Adjusting Transactions Steps
- Step 1: Analyze transactions.
- Step 2: Record initial transactions.
- Step 3: Adjust accounts to reflect accurate revenues and expenses.
- Step 4: Prepare financial statements post-adjustment.
- Step 5: Close out temporary accounts.
Cash not part of Adjustments
- It is important to recognize that cash does not form part of adjusting entries; transactions involving cash occur either before or after the adjusting entries.
Accounting Adjustments Examples
- Deferred Revenues:
- Unearned revenue, such as gift cards and subscription services that have yet to be delivered.
- Deferred Expenses:
- Prepaid rent, prepaid insurance.
- Accrued Expenses:
- Expenses that are incurred but not yet paid, such as salaries payable and interest payable.
- Accrued Revenues:
- Revenues that have been earned but not yet billed, such as accounts receivable.
Recording Revenues and Expenses
Revenue Recognition
- Revenue must be recognized when the company fulfills its obligation to deliver goods or services, not merely when payment is received.
- Balance Sheet Example (Cash vs. Earned Revenue):
- Before product/service provided: Cash increases, Unearned Revenue increases.
- After product/service provided: Unearned Revenue decreases, Retained Earnings increase due to recognized Revenue.
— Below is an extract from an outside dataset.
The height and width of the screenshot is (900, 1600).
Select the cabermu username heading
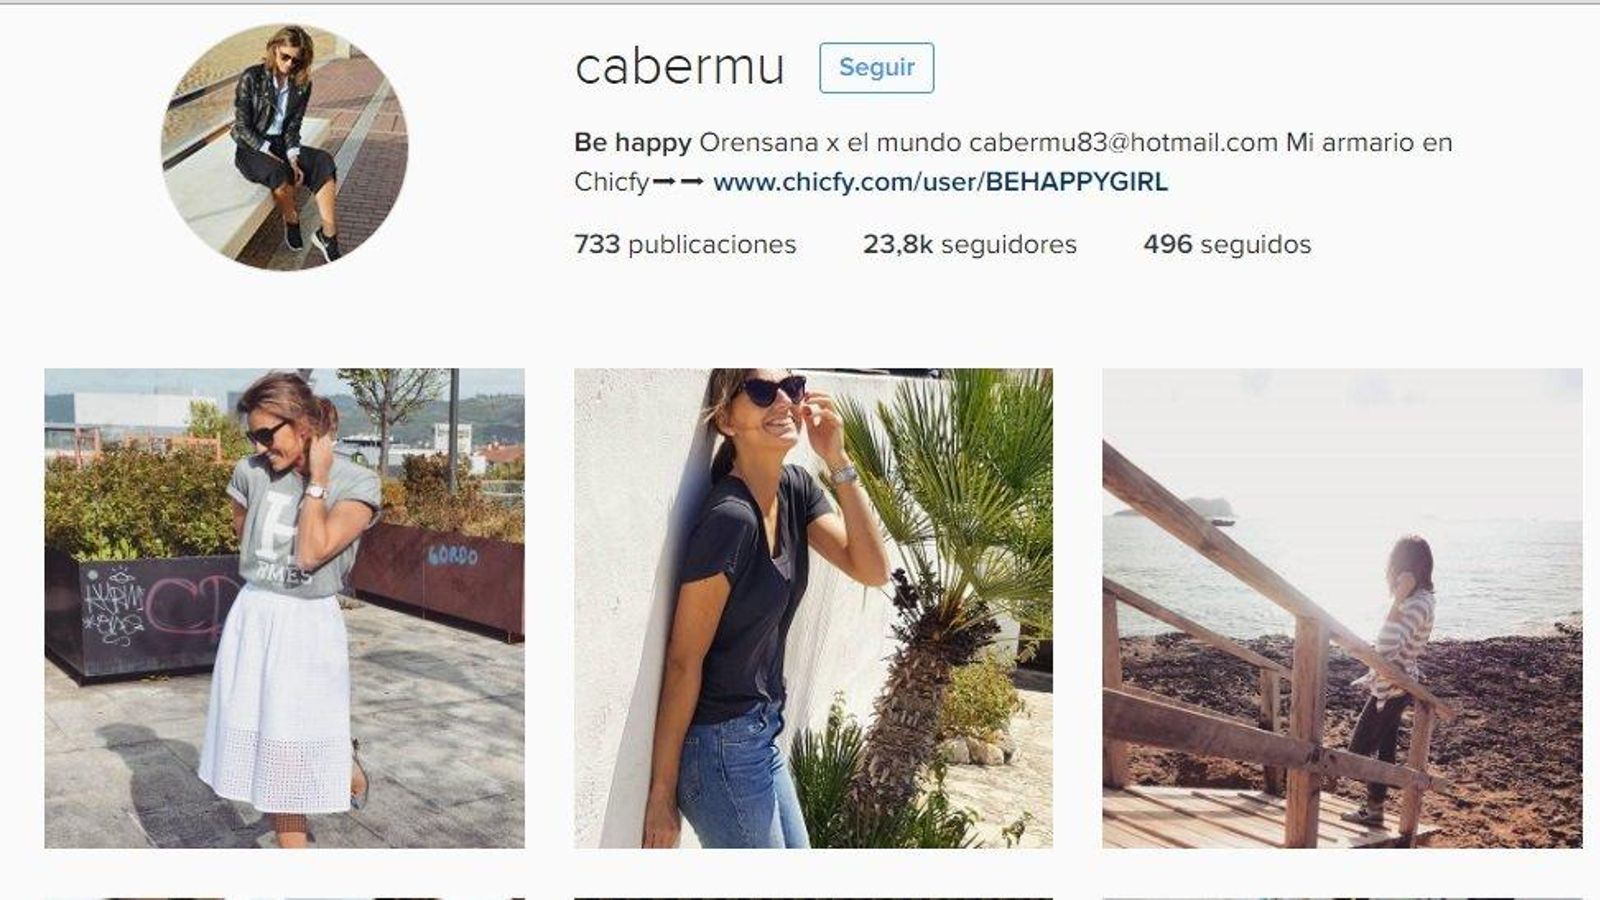(x=680, y=68)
Expense Recognition (Matching) Principle
- A company must recognize expenses using the cash payments or when expenses are incurred to generate revenue, not when cash is disbursed.
- Example:
- Supplies are purchased but expense is only recognized when the supplies are utilized.
Adjusting Entry Examples
- Utilities Payable: If utilities incurred but not paid, entries must be adjusted for recognition.
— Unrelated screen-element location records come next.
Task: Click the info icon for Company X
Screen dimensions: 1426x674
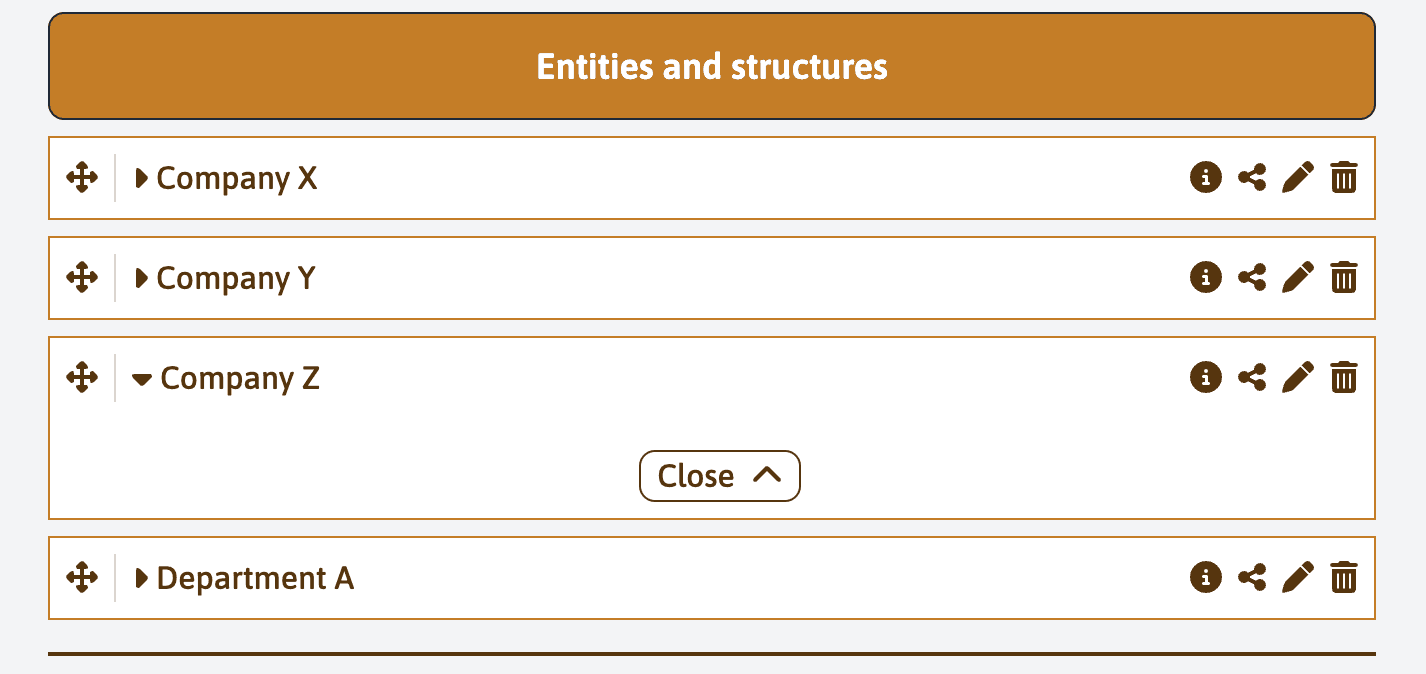Action: 1206,178
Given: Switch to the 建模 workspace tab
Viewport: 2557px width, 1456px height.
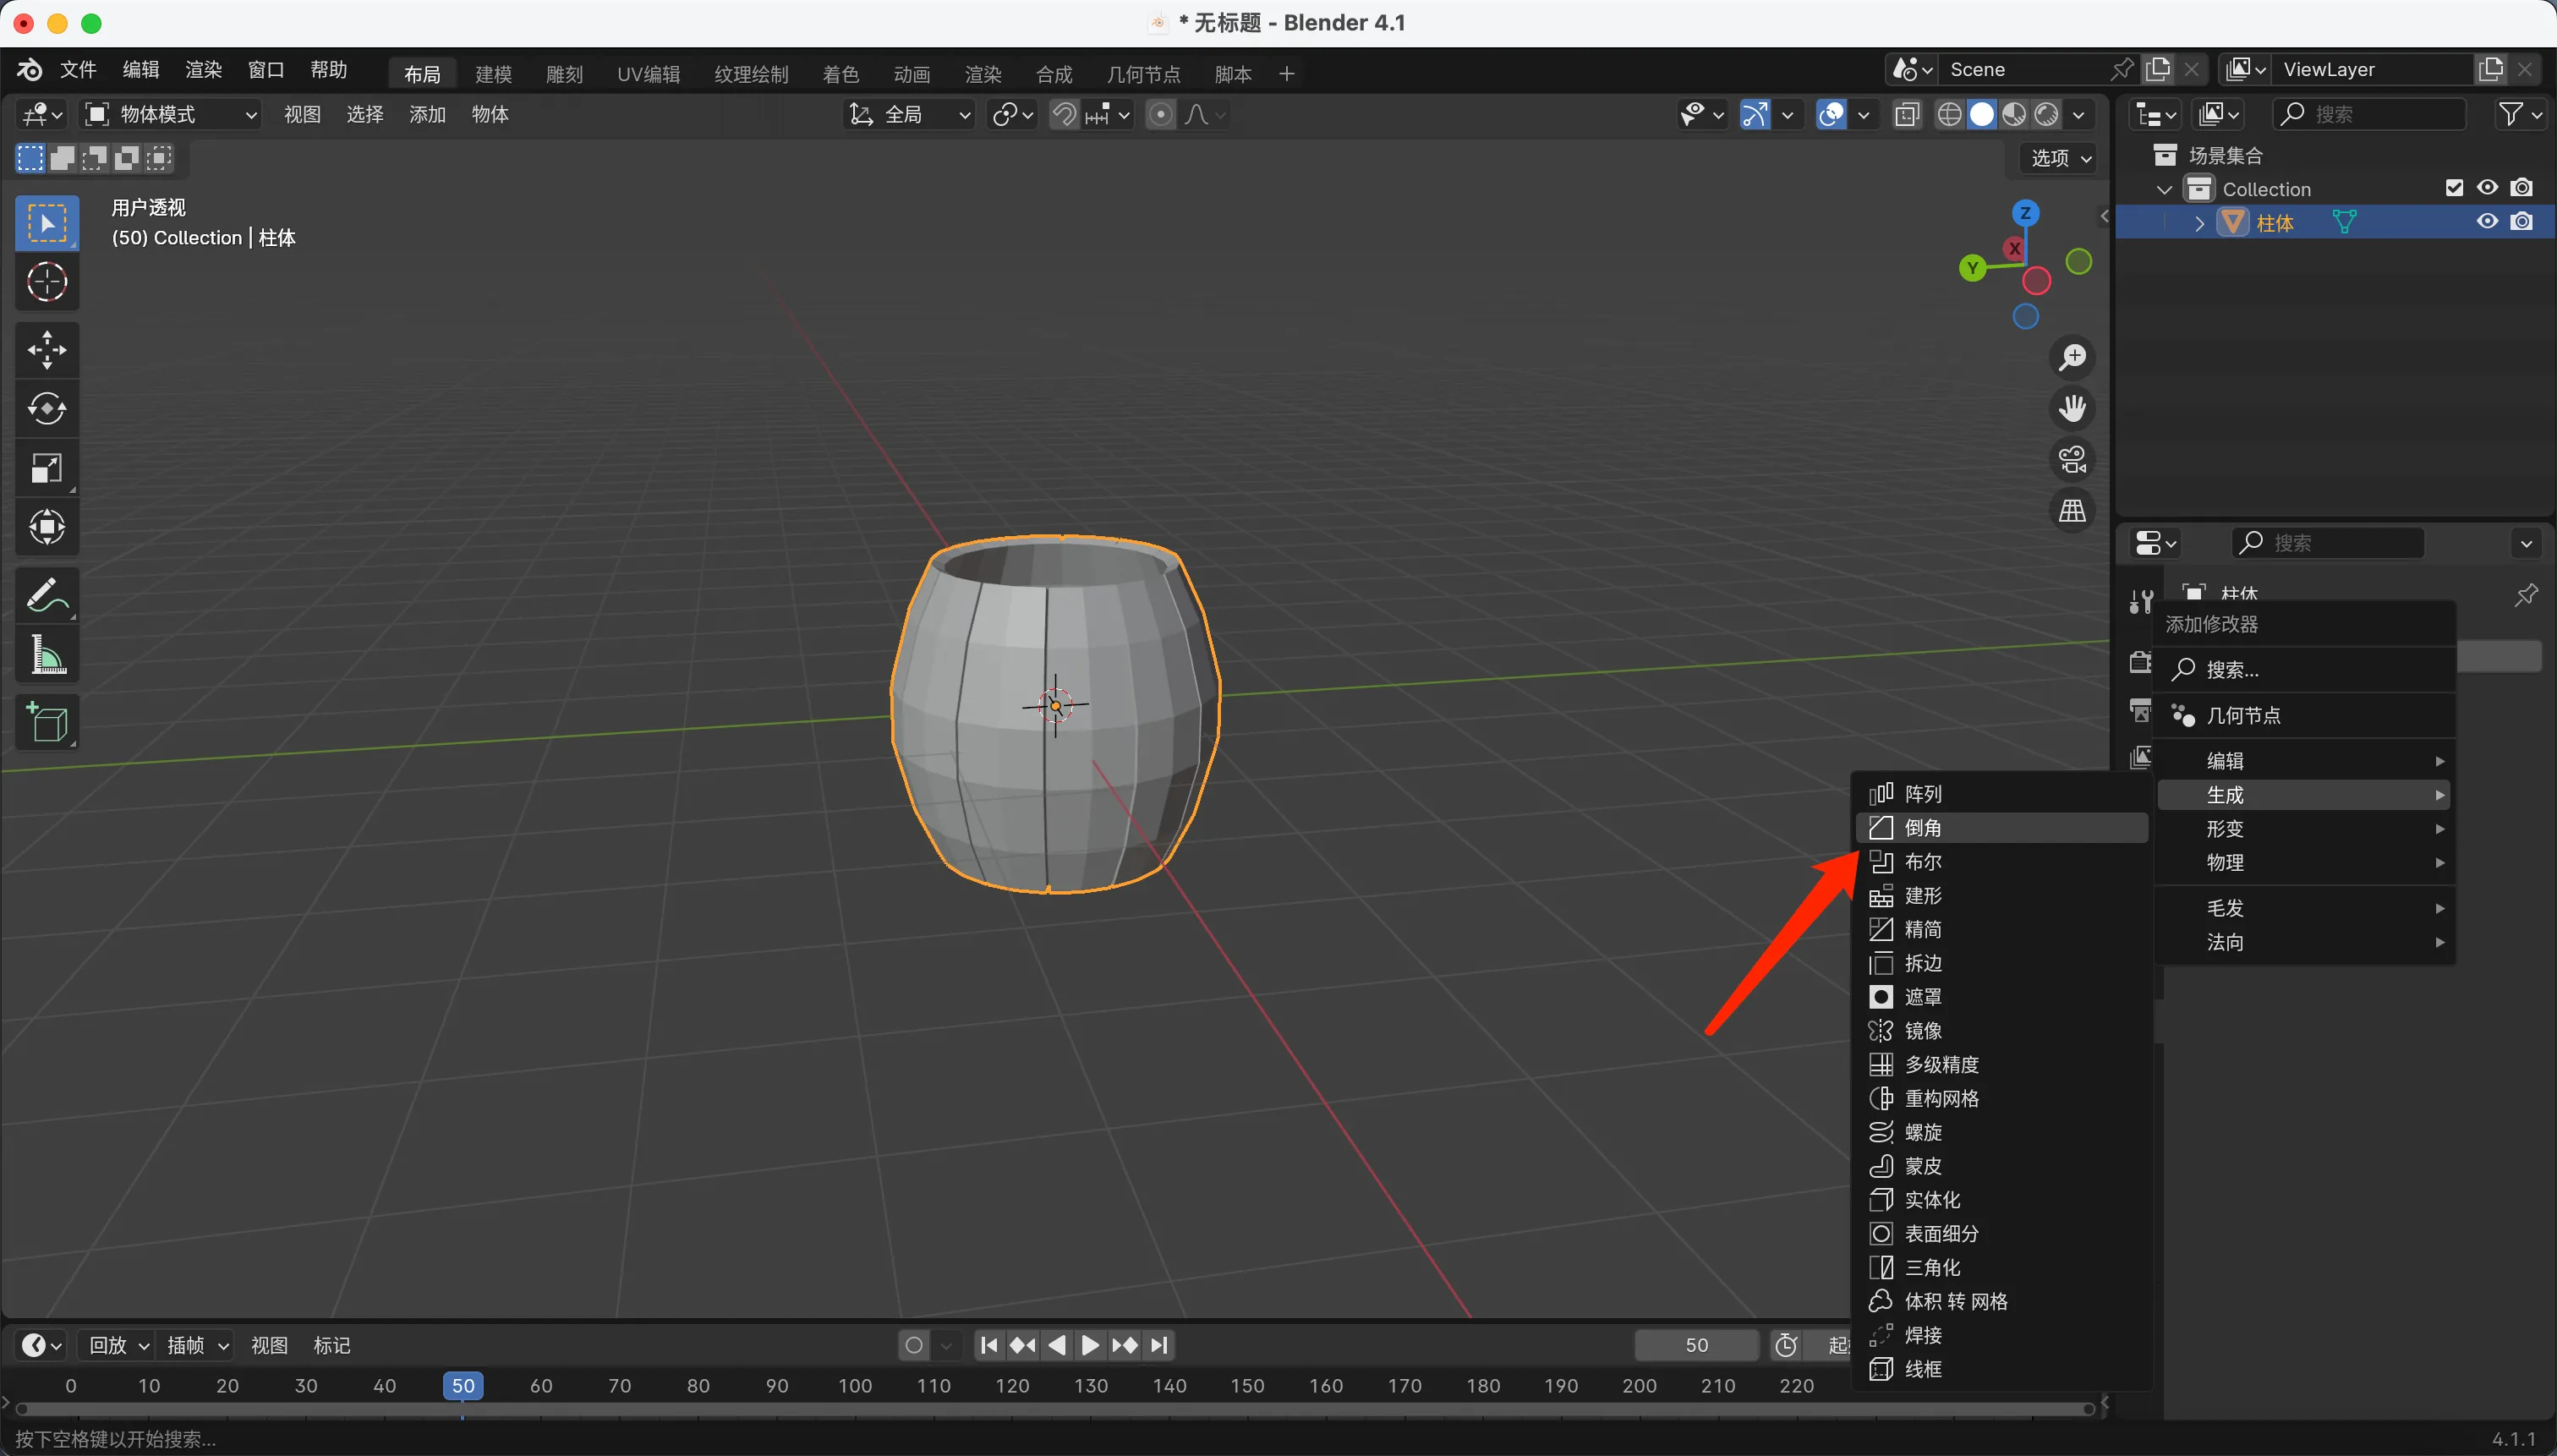Looking at the screenshot, I should (x=493, y=74).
- Accrued Salaries: If salaries are owed but not yet paid, they must be recorded.
- Deferred Revenue: When payment is received in advance for a service not yet rendered.
Preparing Financial Statements
- Financial statements are prepared after completing the adjusting entries.
- The main financial statements include:
- Income Statement
- Balance Sheet
- Statement of Cash Flows
- Statement of Stockholders' Equity
Closing Process
- The closing process transfers the balances from temporary accounts to Retained Earnings, effectively resetting their balances for the new accounting period.
- Steps:
- Calculate Net Income.
- Record Dividends paid, which do not affect net income but do affect retained earnings.
Conclusion
- Accrual accounting is essential for companies to produce accurate financial statements. It ensures that financial positions reflect transactions in the period they occur rather than when the cash is exchanged, thereby delivering a more accurate representation of a company's financial health.